Review: Who Buries the Dead by C.S Harris

Who Buries the Dead is the 10th instalment in the fantastic Sebastian St. Cyr series. The series continues to move at a fast pace, that leaves this reader satisfied. C.S. Harris stands out for me in the historical, murder, mystery genre for her ability to keep me guessing until the end as to whom the murderer is. In ten books, I've only managed to work it out once, but couldn't figure out how the murder went down. This was my most anticipated release for 2015 and it left me wanting more.

From GR:

The grisly murder of a West Indies slave owner and the reappearance of a dangerous enemy from Sebastian St. Cyr’s past combine to put C. S. Harris’s “troubled but compelling antihero” (Booklist) to the ultimate test in this taut, thrilling mystery.

London, 1813. The vicious decapitation of Stanley Preston, a wealthy, socially ambitious plantation owner, at Bloody Bridge draws Sebastian St. Cyr, Viscount Devlin, into a macabre and increasingly perilous investigation. The discovery near the body of an aged lead coffin strap bearing the inscription King Charles, 1648 suggests a link between this killing and the beheading of the deposed seventeenth-century Stuart monarch. Equally troubling, the victim’s kinship to the current Home Secretary draws the notice of Sebastian’s powerful father-in-law, Lord Jarvis, who will exploit any means to pursue his own clandestine ends.

Working in concert with his fiercely independent wife, Hero, Sebastian finds his inquiries taking him from the wretched back alleys of Fish Street Hill to the glittering ballrooms of Mayfair as he amasses a list of suspects who range from an eccentric Chelsea curiosity collector to the brother of an unassuming but brilliantly observant spinster named Jane Austen.

But as one brutal murder follows another, it is the connection between the victims and ruthless former army officer Sinclair, Lord Oliphant, that dramatically raises the stakes. Once, Oliphant nearly destroyed Sebastian in a horrific wartime act of carnage and betrayal. Now the vindictive former colonel might well pose a threat not only to Sebastian but to everything—and everyone—Sebastian holds most dear.

Non spoilery review.

Once again C.S. Harris brings London vividly to life. From the crossing sweepers, who swept dirty paths in return for a small payment, to costermongers, who sold fruit, vegetables and fish from carts, to the smell and obscene wealth that the gentry lived amongst. It is against this backdrop that I read and loved Who Buries the Dead. The author also touches on collectors of the time and some of the more interesting items they liked to collect and display to visitors. I can't say I would like to have some of the items in my home.
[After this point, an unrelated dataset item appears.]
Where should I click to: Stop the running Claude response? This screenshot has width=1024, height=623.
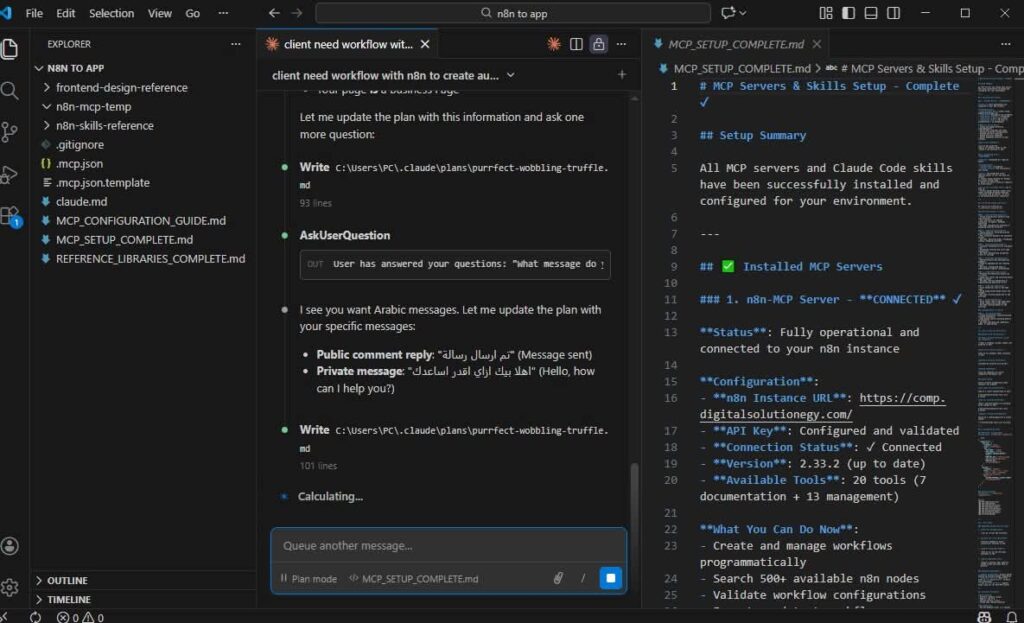pyautogui.click(x=610, y=578)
The twists and turns of the novel make it impossible for me to work out who murdered Stanley Preston. We follow along with Sebastian as he discounts theories and suspects. Why do suspects never tell the whole truth? Just when you think you might have figured out who the murderer could be, evidence shows you are dead wrong. As the bodies start to mount, Sebastian is in a race to uncover the killer before anyone else is killed. Unfortunately it will take more deaths before he is able to uncover the truth.

For the first time it felt like we get to see Sebastian's demons from when he was a soldier and it's now far easier for me to understand why he has insomnia. I couldn't sleep either if I had experienced what he had. I like how the novels continue to peel back the layers of Sebastian's past. Each new book revealing a little bit more. In this instance we got a deluge of information. Thank you C.S. Harris!! The appearance of Lord Oliphant further fuels the memories that Sebastian spent time trying to forget in a haze of alcohol in earlier books. 

It also felt like me that as Sebastian wrestled with his demons it brought Hero and him closer together. Hero is the perfect balance for Sebastian. I feel as the series goes on that they complement each other so well and neither is trying to change the other. Of course being married to Hero means that our favourite dodgy character and peer of the realm, Lord Jarvis, continue to dance around each other. They are prepared to use each other if it suits their own purposes. 

My favourite moment is the fact that Aunt Henrietta knows the dirt on everyone, and I mean she seriously knows everyone's dirty little secrets. Once again this proves to be a valuable source of information for Sebastian. Her presence is always formidable and she's a wonderful character through the series.

There was a death in the book that I'm not that happy about. In fact it was one of my favourite side characters and I'm unsure how it will affect the series.  It did have the feel that it is setting the scene for the next novel, but the death felt too soon and left me a little sad that we won't see the character again. Not happy!!!!

I can't wait for the next book due to two nuggets in Who Buries the Dead. All roads lead to Shropshire and what might be discovered there. There are so far two books to be out in the series and whilst it's a long wait until next year, it's going to be so worth it. There is always a reread after all.

I would love to hear of any historical murder mysteries you have enjoyed.

Cover image from Goodreads.


  1. This was just a delightful read. I applaud Harris so much for her ability to work historical details so wonderfully into her mysteries, and to make the mysteries themselves so fascinating. And while dropping in tidbits of Sebastian's own life and mysteries. It's just loads of fun and I hope this series will never end!